Thursday, 27 November 2008

Motor Vehicle (Duties and Licences) (No. 2) Bill 2008: Second Stage (Resumed)

 

1:00 pm

Photo of Tommy BroughanTommy Broughan (Dublin North East, Labour)

I was glad to hear the Minister state in his contribution that he is still considering bringing forward legislation to abolish the county manager and city manager systems and to have what would be effectively elected managers. I hope that ambition will be realised, although it is fair to say it is likely the Government will not survive. There are many other areas of this Minister's administration, particularly in regard to building regulations, on which he has been gravely deficient.

On the Bill before the House, it is fair to say that motorists and commuters were hammered under the 2009 budget, with the spiralling cost of petrol and diesel imposing a heavy financial burden on households. In addition, the Bill facilitates the increase in motor tax of 4% for cars below 2.5 litres and 5% for cars above that.

The area covered in the Bill is part of a wide range of extra charges and taxes that are imposed under the 2009 budget, including the VAT increases, the 1% levy, the €200 urban car parking tax and the air travel tax. The combined impact of those increases are having a detrimental impact on commuters and workers. It has been noted that at least 2,000 jobs are at risk in the car industry, with a massive downturn in sales.

I welcome the initial introduction of changes to the vehicle registration tax and the tax regime to incentivise the purchase of lower emissions vehicles as laid out in section 3. That is particularly important given the huge increase in transport CO2 emissions in the 15 years to 2006 of nearly 170% and the major dependence on cars.

I note that the rebalancing of motor taxes and fuel economy labelling at most will lead to a reduction in transport emissions of just 0.05 Mt CO2 equivalent. It appears many measures have been brought forward which will have a limited impact.

Many constituents and motorists across the country had been ahead of the game in purchasing lower emissions vehicles before this legislation was introduced and they feel hard done by as they were left paying a higher rate than a new lower emissions car registered after 1 July 2008. There have been other suggestions that given the scale of reduction in transport carbon emissions needed we should consider wider reforms that would amalgamate the current duplicate VRT and motor tax into one tax that is entirely based on the car's level of CO2 emissions.

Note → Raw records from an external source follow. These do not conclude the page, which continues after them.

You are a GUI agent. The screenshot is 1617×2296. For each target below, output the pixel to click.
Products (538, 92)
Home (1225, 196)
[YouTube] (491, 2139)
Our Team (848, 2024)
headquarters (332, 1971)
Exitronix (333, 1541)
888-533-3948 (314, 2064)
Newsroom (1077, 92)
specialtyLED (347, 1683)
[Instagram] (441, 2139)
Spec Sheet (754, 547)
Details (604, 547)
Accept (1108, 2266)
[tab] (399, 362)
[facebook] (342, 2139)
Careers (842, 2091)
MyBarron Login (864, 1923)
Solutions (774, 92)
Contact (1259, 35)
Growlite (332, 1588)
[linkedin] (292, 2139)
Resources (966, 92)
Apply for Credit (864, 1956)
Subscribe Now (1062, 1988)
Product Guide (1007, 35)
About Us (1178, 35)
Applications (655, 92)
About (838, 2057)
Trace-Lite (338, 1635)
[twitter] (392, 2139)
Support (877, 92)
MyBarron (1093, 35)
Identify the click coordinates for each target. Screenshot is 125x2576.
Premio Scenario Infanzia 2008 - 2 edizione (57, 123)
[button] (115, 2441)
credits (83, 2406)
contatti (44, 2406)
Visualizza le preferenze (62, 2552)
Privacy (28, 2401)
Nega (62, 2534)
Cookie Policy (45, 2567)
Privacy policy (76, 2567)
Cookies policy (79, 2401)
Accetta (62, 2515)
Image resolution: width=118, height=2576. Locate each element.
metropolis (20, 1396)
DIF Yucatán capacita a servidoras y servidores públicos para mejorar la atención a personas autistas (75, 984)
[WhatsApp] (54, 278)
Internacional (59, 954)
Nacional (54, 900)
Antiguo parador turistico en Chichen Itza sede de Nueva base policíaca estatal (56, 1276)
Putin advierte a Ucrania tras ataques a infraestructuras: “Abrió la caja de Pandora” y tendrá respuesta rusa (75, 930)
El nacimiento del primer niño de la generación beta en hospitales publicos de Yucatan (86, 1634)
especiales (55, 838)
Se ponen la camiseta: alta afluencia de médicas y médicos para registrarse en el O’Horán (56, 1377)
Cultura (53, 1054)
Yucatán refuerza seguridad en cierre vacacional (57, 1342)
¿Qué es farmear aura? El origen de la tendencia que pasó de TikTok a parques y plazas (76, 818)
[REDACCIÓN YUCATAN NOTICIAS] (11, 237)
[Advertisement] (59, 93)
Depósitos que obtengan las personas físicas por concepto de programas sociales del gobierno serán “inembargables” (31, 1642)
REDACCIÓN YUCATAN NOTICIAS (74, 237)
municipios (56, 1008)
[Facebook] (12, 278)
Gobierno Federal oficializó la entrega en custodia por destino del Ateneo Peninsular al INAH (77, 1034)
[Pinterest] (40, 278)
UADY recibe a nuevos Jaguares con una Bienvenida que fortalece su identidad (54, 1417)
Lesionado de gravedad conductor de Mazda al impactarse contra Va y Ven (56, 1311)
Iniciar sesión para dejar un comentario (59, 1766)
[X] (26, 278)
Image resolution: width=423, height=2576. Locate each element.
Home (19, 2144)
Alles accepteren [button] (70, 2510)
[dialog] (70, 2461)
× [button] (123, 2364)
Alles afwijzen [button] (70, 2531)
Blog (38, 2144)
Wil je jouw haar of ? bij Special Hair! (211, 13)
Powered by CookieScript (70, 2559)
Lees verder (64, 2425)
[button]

Last year I asked the Minister for Transport, Deputy Dempsey, to provide a breakdown of the number of cars in total in the vehicle fleet classified by level of CO2 emissions. At that stage, the Minister could only release data for 28% of the private car fleet because the national vehicle driver file only began the collection of CO2 data in May 2004. Over 400,000 cars out of the total of 525,273 had emissions of between 141 g/km and 225 g/km. The Minister had no information at that stage on commercial vehicles. There are serious ongoing problems with the operation of the national vehicle driver file.

It must be said that the Government has been lethargic regarding the necessity to move the Government itself and the public administration towards increasing fuel efficiency. It is notable that the Government, in the roll-out of the One Small Step, Power of One campaign, did not lead by example in terms of its own vehicles.

As my colleague mentioned, yesterday we had the announcement by the Ministers, Deputies Dempsey and Ryan, on the nationwide roll-out of electric cars. Whenever we hear the Minister, Deputy Dempsey, making some major proposal, as the Acting Chairman might agree, and as some of the Fianna Fáil backbenchers do, they are often like crazy daydreams which never translate into reality. If we look back a number of years we can see that nothing has been achieved. It was striking yesterday that much of the presentation on the electric transport vision for the future was about new studies by Sustainable Energy Ireland and new contacts with other countries and administrations across Europe, with little real delivery on the ground or real encouragement for people to change to electric vehicles or larger vehicles.

The Bill is a small step on the way towards a more fuel efficient transport fleet but I have no confidence in the Minister administering it or in the Minister for Transport.